De hele avond na onze hereniging gaat zijn telefoon. Alle vrienden van Here Bugu en Mopti, die de afgelopen 16 dagen van dag tot dag op de kaart mijn reis hebben bijgehouden,  leefden mee met het avontuur van Baba en de verrassing voor mij. Elke keer hoorde ik de Malinese vreugdekreten aan de andere kant van de telefoon: we hebben haar gevonden, ze komt echt.
oooooh, zoo lief!
Over de dag van vandaag valt niet veel te vertellen. Heel veel kilometers door de Sahel met toenemende temperaturen.
En natuurlijk de grens Senegal/Mali. Een chaotisch, bureaucratisch zooitje.



De mannen bij het douanekantoor zijn niet gewone Malinesen. Het zijn “Malinese ambtenaren!”
Onuitstaanbaar!
Volgens Baba zijn alle douane-ambtenaren in Mali verwende zoontjes van ministers en bankdirecteuren. Ambtenaar zijn is een erebaantje. Nauwelijks kunnen schrijven maar wel gebruik maken van je positie, ellenlange formulieren in vullen en zeiken over futiliteiten. Bij de grens staat ongeveer 2 kilometer vrachtauto. Een week wachten is normaal.
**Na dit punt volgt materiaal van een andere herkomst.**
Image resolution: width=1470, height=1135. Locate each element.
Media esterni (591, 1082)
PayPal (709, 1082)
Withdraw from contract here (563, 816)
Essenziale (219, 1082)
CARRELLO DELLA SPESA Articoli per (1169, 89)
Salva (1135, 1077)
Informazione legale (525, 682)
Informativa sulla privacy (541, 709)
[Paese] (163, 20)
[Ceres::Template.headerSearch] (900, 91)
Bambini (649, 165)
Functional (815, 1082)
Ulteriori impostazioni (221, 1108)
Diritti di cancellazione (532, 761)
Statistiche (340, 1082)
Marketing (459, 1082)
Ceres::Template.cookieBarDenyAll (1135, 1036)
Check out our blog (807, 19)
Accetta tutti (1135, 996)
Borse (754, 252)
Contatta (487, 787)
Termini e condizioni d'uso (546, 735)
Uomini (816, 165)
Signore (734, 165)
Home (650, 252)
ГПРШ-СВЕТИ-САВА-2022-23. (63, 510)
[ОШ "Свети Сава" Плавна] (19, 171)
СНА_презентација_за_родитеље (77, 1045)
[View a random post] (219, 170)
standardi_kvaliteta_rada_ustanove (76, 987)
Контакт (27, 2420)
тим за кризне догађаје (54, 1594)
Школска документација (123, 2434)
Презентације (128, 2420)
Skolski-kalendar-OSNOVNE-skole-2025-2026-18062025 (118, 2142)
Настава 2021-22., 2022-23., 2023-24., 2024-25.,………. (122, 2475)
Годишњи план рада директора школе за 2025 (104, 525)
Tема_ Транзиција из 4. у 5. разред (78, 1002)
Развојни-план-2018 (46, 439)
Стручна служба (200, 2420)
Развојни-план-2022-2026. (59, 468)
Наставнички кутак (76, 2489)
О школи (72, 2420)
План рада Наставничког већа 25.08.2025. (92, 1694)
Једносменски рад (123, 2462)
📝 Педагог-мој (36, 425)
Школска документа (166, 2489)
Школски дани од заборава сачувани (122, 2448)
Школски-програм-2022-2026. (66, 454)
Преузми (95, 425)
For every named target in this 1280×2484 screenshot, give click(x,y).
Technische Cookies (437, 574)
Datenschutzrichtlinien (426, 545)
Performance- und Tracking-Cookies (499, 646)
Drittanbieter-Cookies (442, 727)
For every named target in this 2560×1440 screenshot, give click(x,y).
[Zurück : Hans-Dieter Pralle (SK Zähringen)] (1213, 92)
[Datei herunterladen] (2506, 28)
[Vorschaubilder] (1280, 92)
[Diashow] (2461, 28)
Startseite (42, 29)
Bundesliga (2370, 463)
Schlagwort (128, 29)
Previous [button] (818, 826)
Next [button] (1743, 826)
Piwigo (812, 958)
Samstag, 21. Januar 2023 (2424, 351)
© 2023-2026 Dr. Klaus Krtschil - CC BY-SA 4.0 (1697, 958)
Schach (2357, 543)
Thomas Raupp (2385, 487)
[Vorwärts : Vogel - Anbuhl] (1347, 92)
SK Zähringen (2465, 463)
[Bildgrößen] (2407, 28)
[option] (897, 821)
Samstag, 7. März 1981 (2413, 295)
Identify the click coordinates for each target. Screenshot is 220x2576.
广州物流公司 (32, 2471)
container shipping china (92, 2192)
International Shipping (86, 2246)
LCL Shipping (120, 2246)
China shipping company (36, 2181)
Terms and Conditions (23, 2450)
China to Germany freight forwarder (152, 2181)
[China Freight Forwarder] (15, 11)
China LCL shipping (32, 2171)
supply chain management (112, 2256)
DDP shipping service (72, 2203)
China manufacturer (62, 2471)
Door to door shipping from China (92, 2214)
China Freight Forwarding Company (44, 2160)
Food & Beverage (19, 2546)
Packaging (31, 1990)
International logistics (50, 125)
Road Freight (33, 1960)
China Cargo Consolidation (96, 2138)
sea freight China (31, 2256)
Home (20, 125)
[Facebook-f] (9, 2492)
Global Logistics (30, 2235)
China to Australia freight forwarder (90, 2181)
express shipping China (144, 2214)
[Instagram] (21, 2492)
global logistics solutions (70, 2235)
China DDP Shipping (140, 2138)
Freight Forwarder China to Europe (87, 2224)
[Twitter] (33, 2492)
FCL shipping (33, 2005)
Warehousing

Nadat ik betaald heb voor het invullen van de formaliteiten, en in boosheid geroepen dat als ze ooit naar Nederland komen ik zal zorgen dat ze ook moeten betalen, nadat we 8 douane, politie, militaire kantoortjes bezocht hebben waar ze overal zitten te eten en het matras van de chef met muskietennnet op het bureau ligt,(ik heb gevraagd of ik het voor jullie mocht fotograferen, maar het mocht niet) krijgen we eindelijk een blauw bonnetje en als we dat bonnetje aan de jongen geven die op een stretcher bij de hefboom ligt, dan is hij bereid de boom omhoog te doen zodat we Mali kunnen binnenrijden.
In het donker arriveren we in Diema. Ik wil een hotel met airco, douche en wifi. Baba doet zijn best maar we belanden in een eng “centre d’accuille”, zonder wifi, elektriciteit, waterleiding, hard bed, vuile lakens. Ogen dichtknijpen en slapen. Zonder eten!

 Dag 20, donderdag
Gebroken wakker geworden en zonder ontbijt in de auto. We zitten in een streek van Mali waar helemaal niets is. De dorpen zijn arm en smerig, de weg vol met gaten. En toch, je voelt dat je in Mali bent al weet ik niet hoe dat te beschrijven.
Een van de dingen in ieder geval is dat de politie en de militairen direct om cadeau’s vragen. Vlak voor Bamako worden we aangehouden door een agentje en we zien meteen dat hij geld wil. Ik ben geergerd en weiger direct met hem te praten, spreek alleen via Baba. Als hij een voor een al mijn papieren gecontroleerd heeft, paspoort, rijbewijs, verzekering, kenteken, douanepapieren valt er niets meer te controleren. Hij steekt zijn hoofd in de auto en vraagt: “en de papieren van de bagage”. Ik begin het automatische raampje te sluiten, zeg geen woord en trek langzaam op.
Dit is de meeste irritante kant van Mali, ze leren het niet, ondanks al de problemen blijven ze zulk achterlijk gedrag vertonen. Mauretanie is net zo arm of armer maar daar is tenslotte de politie en het leger onder controle en dat is het begin van de vooruitgang.
Om 2 uur arriveren we in Bamako. Het blijft vreemd zo’n grote stad en nauwelijks blanken.
Auberge Djamilla, van de Zwitserse Fanny heeft een geklimatiseerde kamer voor ons.
Al vijf jaar ben ik stamgast in Djamilla. Het is een grappig hotel. De gasten zijn een mengeling van backpackers, autohandelaren, artiesten, gekken en loners. Ik voel me er prettig en de laatste jaren is Baba er ook vaste gast omdat ik bijna niet meer alleen reis. Baba houdt niet van hotels maar in Djamilla voelt hij zich op zijn gemak. Hij is bevriend met alle personeelsleden, de taxichauffeur en de winkeltjes eromheen. Als we aankomen arriveren onmiddellijk ook een aantal van zijn vriendjes. Helemaal Baba krijgt iedereen een taak, de een gaat op zoek naar een ketting voor de kettingzaag, een ander moet een tuinslang kopen, de derde moet helpen de bagage in de auto opnieuw te ordenen.
We laten het peugootje een grote beurt geven in de peugoot garage,  en slapen een gat in de dag.

Dag 21, vrijdag
Nieuws van Annemieke. Ze zijn veilig aangekomen in Gambia na een "gevaarlijke" reis door Senegal (hetzelfde stuk dat ik deed overdag hebben zij in het donker gereden).
Ons afscheid was snel maar we hebben een fantastische tijd gehad samen. We dachten dat we veel zouden werken onderweg. Dat is er niet van gekomen.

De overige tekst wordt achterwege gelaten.